Chapter 7: Fit Scoring

The Fit Score answers one question: “How similar is this prospect to the companies you’ve already won?”

A company that matches your winning profile in industry and size should score high. A company in a completely different industry at a wildly different size should score low. This chapter explains the math that makes that happen.

Fit Score Formula

Fit = (NAICS Similarity × 60%) + (Size Similarity × 40%)

Component	Weight	Description
NAICS Similarity	60%	Cosine similarity between company NAICS embedding and winning profile centroid
Size Similarity	40%	Z-score distance between company employee count and ICP midpoint

The Fit Score Formula

Fit is a weighted combination of two components:


Fit Score = (NAICS Similarity × 50%) + (Size Similarity × 35%) + (Tech Stack Signal × 15%)


// src/domain/scoring/constants/index.ts, lines 97-110
export const DEFAULT_WEIGHTS = {
  FIT_NAICS: 0.50,      // Industry embedding similarity
  FIT_SIZE: 0.35,       // Employee count + revenue range
  FIT_TECH_STACK: 0.15, // Technology stack overlap
};

Each component produces a score from 0 to 100. The weighted sum is also 0 to 100. Let’s examine each one.

Component 1: NAICS Similarity (50% of Fit)

This uses the embedding system from Chapter 6. The process:

Build the winning profile embedding — Average the NAICS embeddings of all your closed-won deals
Get the prospect’s embedding — Look up or generate the NAICS embedding for the prospect’s industry
Compute cosine similarity — How close are they in the 384-dimensional space?
Scale to 0-100 — Multiply the raw similarity (0.0 to 1.0) by 100

If your winning profile is heavy in “Computer Systems Design” (NAICS 541512) and a prospect is in “Custom Computer Programming” (NAICS 541511), the cosine similarity might be 0.92 → 92 points. If the prospect is in “Cattle Ranching” (NAICS 112111), the similarity might be 0.15 → 15 points.

This is why embeddings are powerful — they capture that “Computer Systems Design” and “Custom Computer Programming” are close relatives, while “Cattle Ranching” is a different universe. Exact NAICS code matching would miss the relationship between 541512 and 541511.

Component 2: Size Similarity (35% of Fit)

Size similarity measures how close a prospect’s employee count and revenue are to your winning sweet spot. The math here is more nuanced than a simple range check.

The Z-Score Approach

Instead of asking “is this company in the 50-200 employee range?”, we ask “how many standard deviations away from our winning average is this company?” This is a z-score.
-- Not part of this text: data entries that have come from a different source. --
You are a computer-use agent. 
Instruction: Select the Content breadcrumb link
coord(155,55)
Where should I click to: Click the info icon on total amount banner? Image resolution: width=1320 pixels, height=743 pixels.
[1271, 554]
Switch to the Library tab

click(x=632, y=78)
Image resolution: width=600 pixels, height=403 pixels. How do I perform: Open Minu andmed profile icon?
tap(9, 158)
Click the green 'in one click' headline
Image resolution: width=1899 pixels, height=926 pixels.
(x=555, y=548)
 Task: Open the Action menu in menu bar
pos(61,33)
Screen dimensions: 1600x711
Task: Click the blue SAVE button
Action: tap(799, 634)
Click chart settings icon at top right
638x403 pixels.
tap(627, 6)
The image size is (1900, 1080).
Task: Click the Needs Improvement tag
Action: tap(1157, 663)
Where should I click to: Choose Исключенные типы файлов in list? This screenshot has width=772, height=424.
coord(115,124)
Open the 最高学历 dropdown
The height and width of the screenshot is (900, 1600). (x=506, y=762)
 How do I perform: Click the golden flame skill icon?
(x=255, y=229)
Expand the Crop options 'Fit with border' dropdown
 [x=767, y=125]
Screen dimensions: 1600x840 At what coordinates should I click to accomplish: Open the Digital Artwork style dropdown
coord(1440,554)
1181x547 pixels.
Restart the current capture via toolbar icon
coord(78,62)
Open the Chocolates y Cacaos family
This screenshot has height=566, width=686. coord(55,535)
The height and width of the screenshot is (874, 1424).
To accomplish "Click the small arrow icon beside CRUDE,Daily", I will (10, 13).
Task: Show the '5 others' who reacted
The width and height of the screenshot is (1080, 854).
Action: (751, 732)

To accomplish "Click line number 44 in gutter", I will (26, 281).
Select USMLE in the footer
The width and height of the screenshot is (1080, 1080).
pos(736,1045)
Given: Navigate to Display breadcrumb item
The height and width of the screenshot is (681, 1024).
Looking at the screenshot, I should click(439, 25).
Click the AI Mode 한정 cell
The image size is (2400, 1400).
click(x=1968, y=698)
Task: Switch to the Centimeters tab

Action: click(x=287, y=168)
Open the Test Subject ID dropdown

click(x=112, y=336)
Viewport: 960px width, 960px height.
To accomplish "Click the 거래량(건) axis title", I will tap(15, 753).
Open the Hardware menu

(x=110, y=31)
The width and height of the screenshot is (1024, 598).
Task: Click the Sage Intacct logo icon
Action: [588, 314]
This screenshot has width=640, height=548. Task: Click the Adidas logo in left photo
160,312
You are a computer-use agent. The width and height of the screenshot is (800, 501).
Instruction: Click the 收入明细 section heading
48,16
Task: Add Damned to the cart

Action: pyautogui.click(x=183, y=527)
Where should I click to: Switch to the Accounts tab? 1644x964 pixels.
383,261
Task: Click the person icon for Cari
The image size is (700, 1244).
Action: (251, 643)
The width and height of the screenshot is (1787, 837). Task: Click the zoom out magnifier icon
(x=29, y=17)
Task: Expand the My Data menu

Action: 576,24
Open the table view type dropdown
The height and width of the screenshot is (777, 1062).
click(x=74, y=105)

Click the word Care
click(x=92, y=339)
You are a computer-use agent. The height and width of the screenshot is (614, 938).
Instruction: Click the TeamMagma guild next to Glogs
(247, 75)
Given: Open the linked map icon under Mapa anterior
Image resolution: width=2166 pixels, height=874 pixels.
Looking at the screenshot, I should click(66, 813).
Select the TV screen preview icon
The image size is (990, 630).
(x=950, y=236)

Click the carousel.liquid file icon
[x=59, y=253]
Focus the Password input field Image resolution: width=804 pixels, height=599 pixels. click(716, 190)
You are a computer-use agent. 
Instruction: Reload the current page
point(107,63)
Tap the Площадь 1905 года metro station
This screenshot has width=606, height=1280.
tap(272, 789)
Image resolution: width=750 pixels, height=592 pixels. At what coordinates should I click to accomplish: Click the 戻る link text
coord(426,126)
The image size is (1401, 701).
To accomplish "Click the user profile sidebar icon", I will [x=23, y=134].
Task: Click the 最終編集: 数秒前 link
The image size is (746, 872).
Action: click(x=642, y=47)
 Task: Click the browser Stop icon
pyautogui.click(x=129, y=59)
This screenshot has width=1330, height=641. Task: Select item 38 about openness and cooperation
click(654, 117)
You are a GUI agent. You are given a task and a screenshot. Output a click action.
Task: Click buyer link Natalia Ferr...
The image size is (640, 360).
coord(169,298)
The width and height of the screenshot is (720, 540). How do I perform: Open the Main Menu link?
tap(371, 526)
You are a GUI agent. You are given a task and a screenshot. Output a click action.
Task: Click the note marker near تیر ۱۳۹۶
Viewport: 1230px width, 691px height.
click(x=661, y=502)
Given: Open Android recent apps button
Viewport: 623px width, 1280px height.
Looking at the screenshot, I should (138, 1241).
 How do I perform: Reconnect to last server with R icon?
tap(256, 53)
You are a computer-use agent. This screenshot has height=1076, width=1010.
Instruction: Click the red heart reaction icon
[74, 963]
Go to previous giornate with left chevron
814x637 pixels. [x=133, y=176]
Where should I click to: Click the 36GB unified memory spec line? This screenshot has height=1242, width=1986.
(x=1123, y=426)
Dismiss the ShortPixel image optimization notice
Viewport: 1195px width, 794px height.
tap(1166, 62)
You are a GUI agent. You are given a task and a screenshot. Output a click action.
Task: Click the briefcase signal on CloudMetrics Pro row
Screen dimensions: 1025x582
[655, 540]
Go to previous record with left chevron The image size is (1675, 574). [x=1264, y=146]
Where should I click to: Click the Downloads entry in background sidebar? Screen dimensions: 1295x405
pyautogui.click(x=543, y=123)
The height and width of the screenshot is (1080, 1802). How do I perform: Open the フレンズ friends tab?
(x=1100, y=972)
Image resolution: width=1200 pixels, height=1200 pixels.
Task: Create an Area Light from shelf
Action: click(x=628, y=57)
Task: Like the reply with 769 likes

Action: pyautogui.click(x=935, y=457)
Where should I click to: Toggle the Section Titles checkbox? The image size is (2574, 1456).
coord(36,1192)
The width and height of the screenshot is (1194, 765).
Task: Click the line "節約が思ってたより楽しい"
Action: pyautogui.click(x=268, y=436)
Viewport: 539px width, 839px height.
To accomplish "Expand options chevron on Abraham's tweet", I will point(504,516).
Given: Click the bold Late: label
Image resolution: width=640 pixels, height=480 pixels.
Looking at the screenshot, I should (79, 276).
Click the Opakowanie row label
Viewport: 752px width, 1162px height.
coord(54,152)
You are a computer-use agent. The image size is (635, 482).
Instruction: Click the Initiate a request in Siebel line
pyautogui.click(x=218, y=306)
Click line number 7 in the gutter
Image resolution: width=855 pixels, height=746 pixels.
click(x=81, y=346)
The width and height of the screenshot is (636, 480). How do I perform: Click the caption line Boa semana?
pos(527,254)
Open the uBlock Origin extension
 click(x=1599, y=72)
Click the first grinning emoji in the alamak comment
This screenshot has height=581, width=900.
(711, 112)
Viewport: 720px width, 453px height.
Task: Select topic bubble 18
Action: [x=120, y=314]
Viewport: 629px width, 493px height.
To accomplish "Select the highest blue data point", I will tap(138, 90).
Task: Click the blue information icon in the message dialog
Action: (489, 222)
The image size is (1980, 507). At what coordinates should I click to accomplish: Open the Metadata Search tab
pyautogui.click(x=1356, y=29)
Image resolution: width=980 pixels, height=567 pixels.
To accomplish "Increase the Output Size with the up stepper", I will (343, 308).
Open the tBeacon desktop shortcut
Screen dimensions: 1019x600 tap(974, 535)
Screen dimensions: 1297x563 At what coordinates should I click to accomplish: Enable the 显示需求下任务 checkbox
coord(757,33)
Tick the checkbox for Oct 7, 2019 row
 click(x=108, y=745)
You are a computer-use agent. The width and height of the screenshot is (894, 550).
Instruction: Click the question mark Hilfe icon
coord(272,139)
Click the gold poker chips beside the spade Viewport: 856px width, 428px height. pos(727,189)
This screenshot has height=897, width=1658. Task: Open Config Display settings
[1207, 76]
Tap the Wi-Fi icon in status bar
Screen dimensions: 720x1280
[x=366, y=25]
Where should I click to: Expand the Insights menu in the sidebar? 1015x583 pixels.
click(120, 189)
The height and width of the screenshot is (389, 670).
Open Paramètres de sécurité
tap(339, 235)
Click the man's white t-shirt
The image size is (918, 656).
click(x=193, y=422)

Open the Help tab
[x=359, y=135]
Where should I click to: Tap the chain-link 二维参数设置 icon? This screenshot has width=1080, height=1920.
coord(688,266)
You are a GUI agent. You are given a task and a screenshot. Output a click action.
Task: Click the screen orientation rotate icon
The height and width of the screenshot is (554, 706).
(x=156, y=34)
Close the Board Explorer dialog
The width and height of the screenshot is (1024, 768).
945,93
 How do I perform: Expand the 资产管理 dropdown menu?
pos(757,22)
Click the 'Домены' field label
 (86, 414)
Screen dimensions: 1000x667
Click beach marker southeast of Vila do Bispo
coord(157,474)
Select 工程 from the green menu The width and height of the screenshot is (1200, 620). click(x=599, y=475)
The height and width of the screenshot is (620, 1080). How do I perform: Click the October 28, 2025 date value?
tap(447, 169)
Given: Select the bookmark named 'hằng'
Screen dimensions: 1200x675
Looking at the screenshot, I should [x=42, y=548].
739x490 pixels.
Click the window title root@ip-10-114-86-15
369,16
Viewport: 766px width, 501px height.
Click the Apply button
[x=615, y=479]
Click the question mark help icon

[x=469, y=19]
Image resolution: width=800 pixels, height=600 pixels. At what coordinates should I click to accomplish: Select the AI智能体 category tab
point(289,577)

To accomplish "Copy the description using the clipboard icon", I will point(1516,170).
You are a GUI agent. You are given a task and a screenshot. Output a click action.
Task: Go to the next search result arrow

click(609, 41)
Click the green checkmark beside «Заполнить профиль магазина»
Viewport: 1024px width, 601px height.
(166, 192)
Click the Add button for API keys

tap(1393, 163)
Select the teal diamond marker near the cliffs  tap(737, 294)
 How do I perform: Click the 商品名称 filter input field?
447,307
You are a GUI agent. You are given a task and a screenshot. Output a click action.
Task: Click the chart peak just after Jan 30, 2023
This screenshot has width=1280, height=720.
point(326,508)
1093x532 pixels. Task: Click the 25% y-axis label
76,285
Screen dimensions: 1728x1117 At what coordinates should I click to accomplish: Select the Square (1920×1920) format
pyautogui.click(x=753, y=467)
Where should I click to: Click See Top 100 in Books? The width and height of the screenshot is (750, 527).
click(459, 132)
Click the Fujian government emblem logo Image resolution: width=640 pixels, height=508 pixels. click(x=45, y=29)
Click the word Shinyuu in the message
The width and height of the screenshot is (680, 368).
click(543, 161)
// src/domain/scoring/services/fit/fitScoreService.ts, lines 326-345
if (hasEmployee && winningProfile.employeeStats) {
  const stats = winningProfile.employeeStats;
  if (stats.weightedStdDev > 0) {
    // z-score = (value - mean) / standardDeviation
    employeeZScore = (company.employeeCount! - stats.weightedMean) / stats.weightedStdDev;
 
    // Convert z-score to 0-100 score
    employeeScore = this.zScoreToFitScore(employeeZScore);
  }
}

The z-score tells you how “normal” a value is:

z = 0: Exactly at the mean (your ideal size)
z = ±1: Within one standard deviation (pretty close)
z = ±2: Two standard deviations away (getting unusual)
z = ±3: Three standard deviations (very unusual)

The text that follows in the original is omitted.